Le Courant démocrate présentera une initiative législative relative au projet de loi sur l’audiovisuel

Courant Démocrate

Le groupe parlementaire du Courant démocrate (42 députés) a décidé de présenter une initiative législative. Elle est relative au projet de loi sur l’audiovisuel. C’est ce qu’annonçait, vendredi, le secrétaire général du parti Ghazi Chaouachi.

En clair, le Courant démocrate déposera la même proposition de loi que le projet présenté par l’ex gouvernement d’Elyes Fakhfakh.

Car, « ce gouvernement (Fakhfakh) a consulté les professionnels du secteur; de même que le syndicat des journalistes concernant le projet de loi relatif à la loi sur l’audiovisuel », précise M. Chaouachi. Tout en rappelant que l’actuel gouvernement retirait, lundi 19 octobre 2020, ce projet de loi sur l’audiovisuel soumis par l’ancien gouvernement; ainsi que cinq autres projets.

Pour le secrétaire général du parti Attayar, le gouvernement Mechichi a « commis une erreur » en retirant le projet. Estimant qu’il a ouvert la voie à une initiative faite « sur mesure ». Et ce, pour certains partis politiques, lobbies et leurs chaines « hors la loi ».

La HAICA monte aux créneaux

Par ailleurs, le Conseil de la Haute Autorité Indépendante de la Communication Audiovisuelle (HAICA) décidait, mardi, de s’adresser aux députés. Et précisément à ceux qui soutiennent la liberté d’expression et d’information. En les invitant à adopter le projet de loi organique sur la liberté de la communication audiovisuelle, qui a été retiré, lundi, par le gouvernement. Et de le proposer en tant qu’initiative législative; selon les dispositions de l’article 62 de la Constitution.

En effet, selon cet article de la loi fondamentale, « l’initiative des lois est exercée par des propositions de lois émanant de dix députés au moins ».

D’ailleurs, la HAICA indiquait avoir adressé une lettre ouverte au chef du gouvernement. Dans laquelle elle fait part de son « étonnement ». De même qu’elle déclare regretter le retrait du projet de loi organique sur la liberté de la communication audiovisuelle, que le gouvernement de Elyes Fakhfakh avait soumis à l’ARP, le 9 juillet 2020. Et ce, dans une déclaration que la haute instance publiait mardi, à l’issue d’une réunion, tenue en urgence.

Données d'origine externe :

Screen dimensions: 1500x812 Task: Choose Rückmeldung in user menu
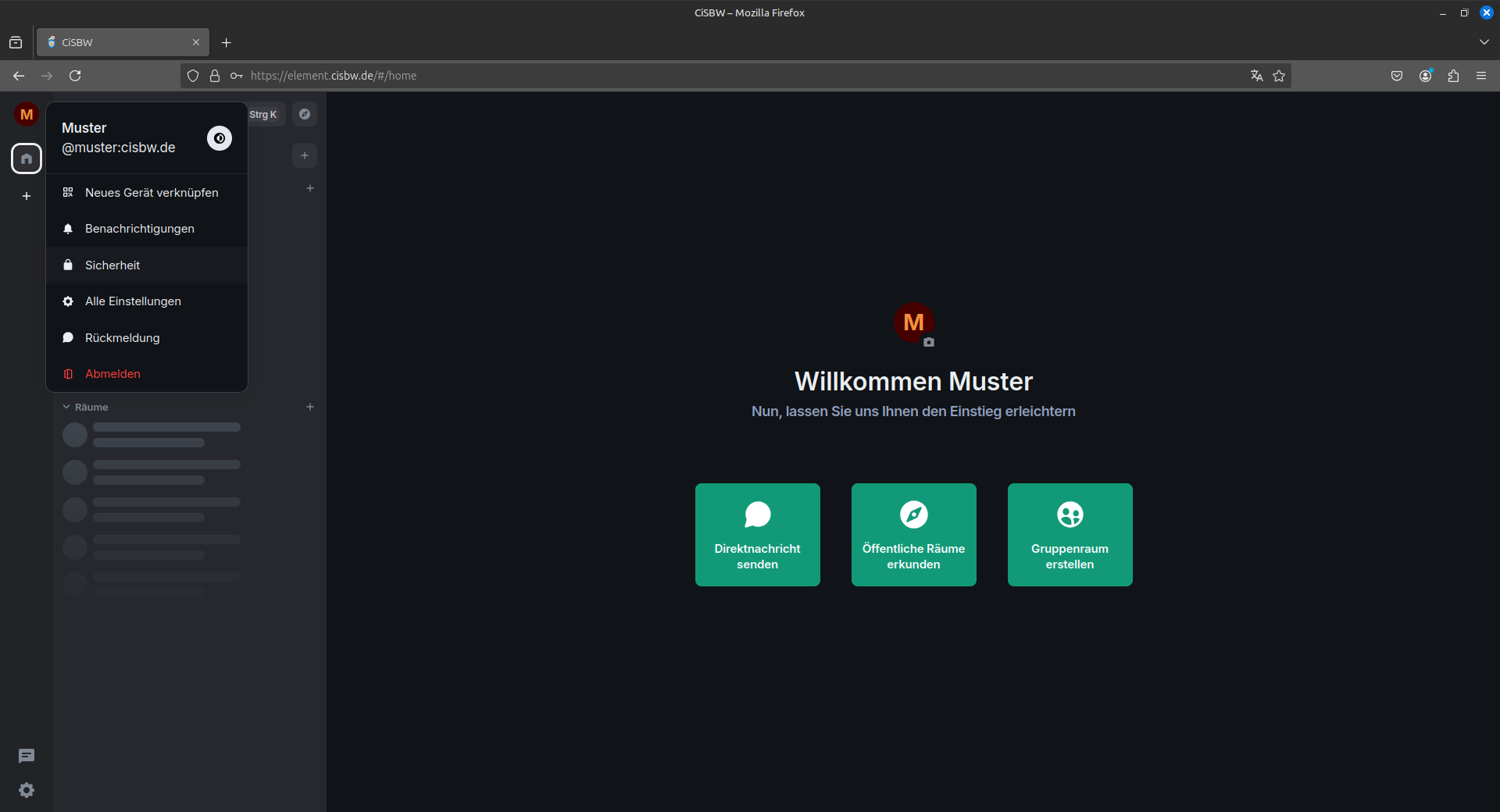click(123, 338)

En outre, la HAICA soulignait la « gravité » de la proposition d’amendement du décret-loi n°116, qui a été présentée par le bloc de la Coalition al-Karama (18 députés), début mai dernier. La qualifiant d’« initiative critiquable ».

Au final, le Conseil de la HAICA décidait également de convoquer toutes les structures professionnelles du secteur à une réunion urgente. Et ce, à la lumière de ces évolutions, qu’il a qualifiées de « graves ». Pour examiner les différentes propositions et procédures à entreprendre, afin de garantir la liberté des médias.